The name of the file is either mrna.alidx or est.*.alidx and is associated with the a *.psl file of the same name. The columns are:

  • acc - GenBank or RefSeq accession
  • version - Version number, not including the accession
  • numAligns - Count of the number of alignments for this accession.

GenBank/RefSeq Data Database Update Step

This step is done for each browser database (species and assembly) on each database server. When building a new database, this process is run on the master database (genbank), and then the database pushed to hgwdev.

Genbank Status Table

This table (gbStatus) is used to keep track of the current version of the Genbank data this is loaded in the database. While some of this information is redundant to the mrna table, this data is only used by by the update. This table is updated last, so that it can be used to record form failures during update.

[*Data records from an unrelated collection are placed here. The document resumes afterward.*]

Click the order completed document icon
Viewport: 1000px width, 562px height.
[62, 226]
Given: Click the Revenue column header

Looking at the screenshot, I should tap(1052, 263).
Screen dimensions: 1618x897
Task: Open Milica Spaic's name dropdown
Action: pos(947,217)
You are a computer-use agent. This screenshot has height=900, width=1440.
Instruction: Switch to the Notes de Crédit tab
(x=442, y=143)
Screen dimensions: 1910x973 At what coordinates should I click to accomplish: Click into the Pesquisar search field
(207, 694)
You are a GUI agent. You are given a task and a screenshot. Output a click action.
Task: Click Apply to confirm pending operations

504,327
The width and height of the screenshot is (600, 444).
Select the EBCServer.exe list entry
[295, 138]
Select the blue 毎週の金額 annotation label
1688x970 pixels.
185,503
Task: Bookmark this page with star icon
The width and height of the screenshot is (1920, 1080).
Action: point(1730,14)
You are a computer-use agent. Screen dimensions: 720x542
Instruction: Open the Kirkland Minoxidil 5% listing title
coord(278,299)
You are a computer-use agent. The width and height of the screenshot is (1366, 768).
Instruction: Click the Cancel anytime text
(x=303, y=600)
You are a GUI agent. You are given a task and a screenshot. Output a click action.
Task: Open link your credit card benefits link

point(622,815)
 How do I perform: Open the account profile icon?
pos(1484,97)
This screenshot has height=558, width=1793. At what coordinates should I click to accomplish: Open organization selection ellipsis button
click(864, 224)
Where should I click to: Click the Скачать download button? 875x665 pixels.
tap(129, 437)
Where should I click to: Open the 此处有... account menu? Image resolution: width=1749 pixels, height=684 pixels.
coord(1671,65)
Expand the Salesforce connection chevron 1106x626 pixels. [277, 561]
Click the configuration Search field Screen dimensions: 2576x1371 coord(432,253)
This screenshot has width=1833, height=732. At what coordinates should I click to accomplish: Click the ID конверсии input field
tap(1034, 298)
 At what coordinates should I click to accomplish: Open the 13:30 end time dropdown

The columns of the tables are:

  • acc - GenBank accession
  • version - GenBank version number.
  • modDate - last modified date.
  • type - the type of the entry: EST or mRNA
  • srcDb - source database: GenBank or RefSeq
  • gbSeq - id in gbSeq table.
  • numAligns - number of alignments of the accession in the approriate track
  • seqRelease - release version where the sequence was obtained
  • seqUpdate - update where sequence was obtained (date or full
  • metaRelease - release version where the metadata was obtained
  • metaUpdate - update where the metadata was obtained (date or full)
  • extRelease - release version containing the external file
  • extUpdate - update containing the external file (date or full)
  • time - time that this entry was inserted

Genbank Loaded Table

This table contains the releases, updates and partitions that have been loaded. For a given partition, the updates containing gbidx or alidx files are compared to the gbLoaded table. If all of the updates are loaded, there is no need to do any more checking. This saves loading the alidx files and querying the gbStatus and gbSeq tables.

The columns of the tables are:

  • srcDb - source database: GenBank or RefSeq
  • type - the type of the entry: EST or mRNA
  • loadRelease - release version
  • loadUpdate - update date or full
  • accPrefix - accession prefix for ESTs
  • time - time entry was added

Algorithm

Table updates are done the the following steps. This is designed to allow restarting the update process on a crash from any point. It prevents display of stale data if the update process aborts. There is a window where a sequence that has change will not be in the database. If the load process crashes, new sequences may be in the other tables, but not in the gbStatus table. To detect this, we check the new sequences against the gbSeq table. These are orphaned sequences that must first be removed before loading. new seqChanged metaChanged deleted orphaned

To minimize the memory require for the update, one partition of the date is loaded at a time. Partitions the RefSeq mRNAs, the GenBank mRNAs, and the GenBank ESTs split on the first two letters of the accession.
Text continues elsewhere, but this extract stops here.